◆ Assigned task:
Nothing but the lines below between the line holding "Expand chart to fullscreen" and the line holding "Screen dimensions: 431x230", inclusive, should appear in the answer, each set down exactly.

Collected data
────

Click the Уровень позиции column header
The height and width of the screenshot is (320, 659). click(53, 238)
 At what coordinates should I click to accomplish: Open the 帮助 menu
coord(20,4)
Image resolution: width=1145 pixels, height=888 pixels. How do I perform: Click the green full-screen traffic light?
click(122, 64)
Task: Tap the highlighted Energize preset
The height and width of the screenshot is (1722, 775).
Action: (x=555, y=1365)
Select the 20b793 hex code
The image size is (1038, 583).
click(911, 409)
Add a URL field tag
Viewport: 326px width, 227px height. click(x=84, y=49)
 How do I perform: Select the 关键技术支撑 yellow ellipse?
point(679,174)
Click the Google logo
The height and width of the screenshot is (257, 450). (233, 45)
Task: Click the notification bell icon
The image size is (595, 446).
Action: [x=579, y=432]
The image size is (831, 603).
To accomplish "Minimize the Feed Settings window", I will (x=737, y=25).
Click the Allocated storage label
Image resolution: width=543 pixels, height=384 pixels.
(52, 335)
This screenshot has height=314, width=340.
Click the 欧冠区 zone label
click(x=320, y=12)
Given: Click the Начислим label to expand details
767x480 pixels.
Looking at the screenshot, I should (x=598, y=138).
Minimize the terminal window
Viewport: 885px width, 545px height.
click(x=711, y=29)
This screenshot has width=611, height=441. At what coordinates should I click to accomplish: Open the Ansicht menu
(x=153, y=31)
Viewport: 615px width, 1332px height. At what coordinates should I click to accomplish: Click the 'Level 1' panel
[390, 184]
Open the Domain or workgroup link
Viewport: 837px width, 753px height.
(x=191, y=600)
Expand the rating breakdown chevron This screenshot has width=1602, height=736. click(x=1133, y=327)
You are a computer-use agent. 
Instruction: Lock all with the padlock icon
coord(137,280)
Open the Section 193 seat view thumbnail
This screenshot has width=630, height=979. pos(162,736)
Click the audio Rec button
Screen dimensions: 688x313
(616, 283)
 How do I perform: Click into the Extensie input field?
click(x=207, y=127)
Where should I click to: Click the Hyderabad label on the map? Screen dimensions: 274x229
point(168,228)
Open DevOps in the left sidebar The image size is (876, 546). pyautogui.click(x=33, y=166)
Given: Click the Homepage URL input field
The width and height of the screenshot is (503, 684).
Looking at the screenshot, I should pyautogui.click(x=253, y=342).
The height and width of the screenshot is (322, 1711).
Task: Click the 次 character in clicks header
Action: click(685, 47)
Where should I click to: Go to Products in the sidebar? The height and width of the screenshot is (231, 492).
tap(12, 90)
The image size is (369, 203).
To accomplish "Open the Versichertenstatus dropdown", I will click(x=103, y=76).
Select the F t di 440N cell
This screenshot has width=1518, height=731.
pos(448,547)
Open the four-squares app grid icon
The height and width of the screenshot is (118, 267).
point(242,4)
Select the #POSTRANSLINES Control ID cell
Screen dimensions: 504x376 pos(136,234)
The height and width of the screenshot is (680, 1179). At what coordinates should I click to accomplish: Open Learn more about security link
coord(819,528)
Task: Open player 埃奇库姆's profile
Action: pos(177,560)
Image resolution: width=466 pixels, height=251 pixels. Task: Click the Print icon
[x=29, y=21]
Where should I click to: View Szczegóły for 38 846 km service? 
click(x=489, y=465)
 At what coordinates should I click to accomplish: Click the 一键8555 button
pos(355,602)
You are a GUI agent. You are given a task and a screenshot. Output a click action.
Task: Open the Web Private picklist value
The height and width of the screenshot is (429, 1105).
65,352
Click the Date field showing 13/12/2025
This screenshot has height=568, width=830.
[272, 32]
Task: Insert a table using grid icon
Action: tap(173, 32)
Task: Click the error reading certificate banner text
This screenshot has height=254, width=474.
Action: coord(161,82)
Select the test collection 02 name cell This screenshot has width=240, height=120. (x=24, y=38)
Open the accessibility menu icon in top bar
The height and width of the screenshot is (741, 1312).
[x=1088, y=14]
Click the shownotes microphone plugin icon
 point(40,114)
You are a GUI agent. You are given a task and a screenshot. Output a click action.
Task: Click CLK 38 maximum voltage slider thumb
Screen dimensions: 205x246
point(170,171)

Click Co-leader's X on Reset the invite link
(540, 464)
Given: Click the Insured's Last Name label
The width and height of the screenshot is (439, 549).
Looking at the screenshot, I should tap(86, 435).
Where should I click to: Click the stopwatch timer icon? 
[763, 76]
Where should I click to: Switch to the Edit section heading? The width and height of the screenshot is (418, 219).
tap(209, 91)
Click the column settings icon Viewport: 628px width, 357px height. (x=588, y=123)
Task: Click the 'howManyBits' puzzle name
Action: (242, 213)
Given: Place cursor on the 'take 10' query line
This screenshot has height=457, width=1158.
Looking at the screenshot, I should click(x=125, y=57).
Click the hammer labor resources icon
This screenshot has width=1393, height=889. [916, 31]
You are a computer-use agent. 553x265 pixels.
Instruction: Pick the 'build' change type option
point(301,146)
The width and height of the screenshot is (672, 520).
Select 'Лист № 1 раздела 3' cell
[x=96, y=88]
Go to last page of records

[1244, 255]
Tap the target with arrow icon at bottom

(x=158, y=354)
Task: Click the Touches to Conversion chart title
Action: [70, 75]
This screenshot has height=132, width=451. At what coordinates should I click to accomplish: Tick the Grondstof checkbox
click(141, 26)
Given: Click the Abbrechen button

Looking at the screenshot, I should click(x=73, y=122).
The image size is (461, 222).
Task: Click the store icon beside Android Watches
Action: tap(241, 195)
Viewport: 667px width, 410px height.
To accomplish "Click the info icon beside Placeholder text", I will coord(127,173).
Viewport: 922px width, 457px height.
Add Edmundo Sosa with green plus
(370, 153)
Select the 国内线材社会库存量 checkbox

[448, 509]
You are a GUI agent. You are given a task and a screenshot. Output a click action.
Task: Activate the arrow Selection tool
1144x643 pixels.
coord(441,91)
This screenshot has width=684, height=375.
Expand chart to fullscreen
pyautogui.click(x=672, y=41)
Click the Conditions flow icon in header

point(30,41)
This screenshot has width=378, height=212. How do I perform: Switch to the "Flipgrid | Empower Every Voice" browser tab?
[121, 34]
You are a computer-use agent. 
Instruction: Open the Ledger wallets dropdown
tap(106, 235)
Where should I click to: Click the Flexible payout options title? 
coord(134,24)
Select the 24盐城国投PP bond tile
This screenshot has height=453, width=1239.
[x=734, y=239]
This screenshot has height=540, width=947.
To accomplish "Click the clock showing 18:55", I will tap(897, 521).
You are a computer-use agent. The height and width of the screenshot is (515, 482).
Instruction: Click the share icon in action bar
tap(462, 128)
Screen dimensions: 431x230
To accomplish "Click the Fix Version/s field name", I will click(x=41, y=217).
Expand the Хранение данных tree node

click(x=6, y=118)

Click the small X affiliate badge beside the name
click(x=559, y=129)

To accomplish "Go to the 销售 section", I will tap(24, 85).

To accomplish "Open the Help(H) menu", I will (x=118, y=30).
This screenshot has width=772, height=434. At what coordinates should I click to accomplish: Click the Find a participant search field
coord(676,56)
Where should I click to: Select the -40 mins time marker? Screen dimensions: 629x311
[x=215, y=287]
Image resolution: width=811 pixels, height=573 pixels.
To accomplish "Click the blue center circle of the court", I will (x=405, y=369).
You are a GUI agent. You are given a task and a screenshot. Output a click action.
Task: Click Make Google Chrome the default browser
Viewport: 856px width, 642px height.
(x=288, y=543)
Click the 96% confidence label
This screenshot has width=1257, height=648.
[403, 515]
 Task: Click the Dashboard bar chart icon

────

◆ Task result:
Expand chart to fullscreen
pyautogui.click(x=672, y=41)
Click the Conditions flow icon in header

point(30,41)
This screenshot has width=378, height=212. How do I perform: Switch to the "Flipgrid | Empower Every Voice" browser tab?
[121, 34]
You are a computer-use agent. 
Instruction: Open the Ledger wallets dropdown
tap(106, 235)
Where should I click to: Click the Flexible payout options title? 
coord(134,24)
Select the 24盐城国投PP bond tile
This screenshot has height=453, width=1239.
[x=734, y=239]
This screenshot has height=540, width=947.
To accomplish "Click the clock showing 18:55", I will tap(897, 521).
You are a computer-use agent. The height and width of the screenshot is (515, 482).
Instruction: Click the share icon in action bar
tap(462, 128)
Screen dimensions: 431x230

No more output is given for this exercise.